YOUR GOAL:
Could you output every record below exactly as it appears?

═════ DATA FOR ANALYSIS

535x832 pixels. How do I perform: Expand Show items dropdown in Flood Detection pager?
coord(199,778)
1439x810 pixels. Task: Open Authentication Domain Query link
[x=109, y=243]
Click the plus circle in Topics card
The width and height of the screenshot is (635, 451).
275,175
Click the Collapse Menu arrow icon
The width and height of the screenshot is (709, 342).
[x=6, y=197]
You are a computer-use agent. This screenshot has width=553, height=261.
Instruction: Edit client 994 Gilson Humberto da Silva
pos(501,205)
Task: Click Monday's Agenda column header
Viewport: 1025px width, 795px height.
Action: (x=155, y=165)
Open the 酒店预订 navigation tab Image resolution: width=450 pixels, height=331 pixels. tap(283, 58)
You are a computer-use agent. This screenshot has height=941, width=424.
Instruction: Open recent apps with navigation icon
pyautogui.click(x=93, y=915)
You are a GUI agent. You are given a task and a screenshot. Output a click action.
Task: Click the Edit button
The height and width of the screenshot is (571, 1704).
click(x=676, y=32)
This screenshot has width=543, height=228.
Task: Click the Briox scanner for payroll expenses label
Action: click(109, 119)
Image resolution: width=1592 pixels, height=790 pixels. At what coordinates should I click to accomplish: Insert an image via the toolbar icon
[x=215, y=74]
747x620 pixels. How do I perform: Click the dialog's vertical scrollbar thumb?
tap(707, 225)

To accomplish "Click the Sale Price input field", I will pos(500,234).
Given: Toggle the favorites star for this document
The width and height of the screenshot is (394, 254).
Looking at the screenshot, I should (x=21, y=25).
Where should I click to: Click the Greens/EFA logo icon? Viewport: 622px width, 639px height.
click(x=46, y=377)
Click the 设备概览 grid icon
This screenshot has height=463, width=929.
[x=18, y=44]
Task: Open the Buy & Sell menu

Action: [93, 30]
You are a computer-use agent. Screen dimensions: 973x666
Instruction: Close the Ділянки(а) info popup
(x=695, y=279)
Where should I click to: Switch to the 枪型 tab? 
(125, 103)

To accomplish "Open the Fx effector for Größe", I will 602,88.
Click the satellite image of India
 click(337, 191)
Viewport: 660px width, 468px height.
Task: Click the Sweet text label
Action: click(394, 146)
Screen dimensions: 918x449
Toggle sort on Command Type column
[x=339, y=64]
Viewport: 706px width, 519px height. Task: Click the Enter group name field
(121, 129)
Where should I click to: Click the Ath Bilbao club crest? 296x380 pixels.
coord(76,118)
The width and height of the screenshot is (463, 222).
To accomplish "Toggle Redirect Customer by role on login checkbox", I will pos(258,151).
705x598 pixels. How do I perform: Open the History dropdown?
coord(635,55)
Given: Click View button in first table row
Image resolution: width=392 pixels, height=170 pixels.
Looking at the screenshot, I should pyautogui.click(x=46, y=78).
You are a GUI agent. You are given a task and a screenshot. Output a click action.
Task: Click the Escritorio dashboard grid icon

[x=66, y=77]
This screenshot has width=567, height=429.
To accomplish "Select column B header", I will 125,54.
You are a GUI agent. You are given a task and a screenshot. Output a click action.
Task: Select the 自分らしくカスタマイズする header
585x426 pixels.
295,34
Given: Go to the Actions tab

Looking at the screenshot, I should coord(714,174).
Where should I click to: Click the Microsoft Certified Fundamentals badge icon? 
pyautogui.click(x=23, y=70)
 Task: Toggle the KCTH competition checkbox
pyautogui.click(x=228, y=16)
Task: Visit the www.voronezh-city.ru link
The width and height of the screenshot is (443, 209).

══════════

REPLY:
535x832 pixels. How do I perform: Expand Show items dropdown in Flood Detection pager?
coord(199,778)
1439x810 pixels. Task: Open Authentication Domain Query link
[x=109, y=243]
Click the plus circle in Topics card
The width and height of the screenshot is (635, 451).
275,175
Click the Collapse Menu arrow icon
The width and height of the screenshot is (709, 342).
[x=6, y=197]
You are a computer-use agent. This screenshot has width=553, height=261.
Instruction: Edit client 994 Gilson Humberto da Silva
pos(501,205)
Task: Click Monday's Agenda column header
Viewport: 1025px width, 795px height.
Action: (x=155, y=165)
Open the 酒店预订 navigation tab Image resolution: width=450 pixels, height=331 pixels. tap(283, 58)
You are a computer-use agent. This screenshot has height=941, width=424.
Instruction: Open recent apps with navigation icon
pyautogui.click(x=93, y=915)
You are a GUI agent. You are given a task and a screenshot. Output a click action.
Task: Click the Edit button
The height and width of the screenshot is (571, 1704).
click(x=676, y=32)
This screenshot has width=543, height=228.
Task: Click the Briox scanner for payroll expenses label
Action: click(109, 119)
Image resolution: width=1592 pixels, height=790 pixels. At what coordinates should I click to accomplish: Insert an image via the toolbar icon
[x=215, y=74]
747x620 pixels. How do I perform: Click the dialog's vertical scrollbar thumb?
tap(707, 225)

To accomplish "Click the Sale Price input field", I will pos(500,234).
Given: Toggle the favorites star for this document
The width and height of the screenshot is (394, 254).
Looking at the screenshot, I should (x=21, y=25).
Where should I click to: Click the Greens/EFA logo icon? Viewport: 622px width, 639px height.
click(x=46, y=377)
Click the 设备概览 grid icon
This screenshot has height=463, width=929.
[x=18, y=44]
Task: Open the Buy & Sell menu

Action: [93, 30]
You are a computer-use agent. Screen dimensions: 973x666
Instruction: Close the Ділянки(а) info popup
(x=695, y=279)
Where should I click to: Switch to the 枪型 tab? 
(125, 103)

To accomplish "Open the Fx effector for Größe", I will 602,88.
Click the satellite image of India
 click(337, 191)
Viewport: 660px width, 468px height.
Task: Click the Sweet text label
Action: click(394, 146)
Screen dimensions: 918x449
Toggle sort on Command Type column
[x=339, y=64]
Viewport: 706px width, 519px height. Task: Click the Enter group name field
(121, 129)
Where should I click to: Click the Ath Bilbao club crest? 296x380 pixels.
coord(76,118)
The width and height of the screenshot is (463, 222).
To accomplish "Toggle Redirect Customer by role on login checkbox", I will pos(258,151).
705x598 pixels. How do I perform: Open the History dropdown?
coord(635,55)
Given: Click View button in first table row
Image resolution: width=392 pixels, height=170 pixels.
Looking at the screenshot, I should pyautogui.click(x=46, y=78).
You are a GUI agent. You are given a task and a screenshot. Output a click action.
Task: Click the Escritorio dashboard grid icon

[x=66, y=77]
This screenshot has width=567, height=429.
To accomplish "Select column B header", I will 125,54.
You are a GUI agent. You are given a task and a screenshot. Output a click action.
Task: Select the 自分らしくカスタマイズする header
585x426 pixels.
295,34
Given: Go to the Actions tab

Looking at the screenshot, I should coord(714,174).
Where should I click to: Click the Microsoft Certified Fundamentals badge icon? 
pyautogui.click(x=23, y=70)
 Task: Toggle the KCTH competition checkbox
pyautogui.click(x=228, y=16)
Task: Visit the www.voronezh-city.ru link
The width and height of the screenshot is (443, 209).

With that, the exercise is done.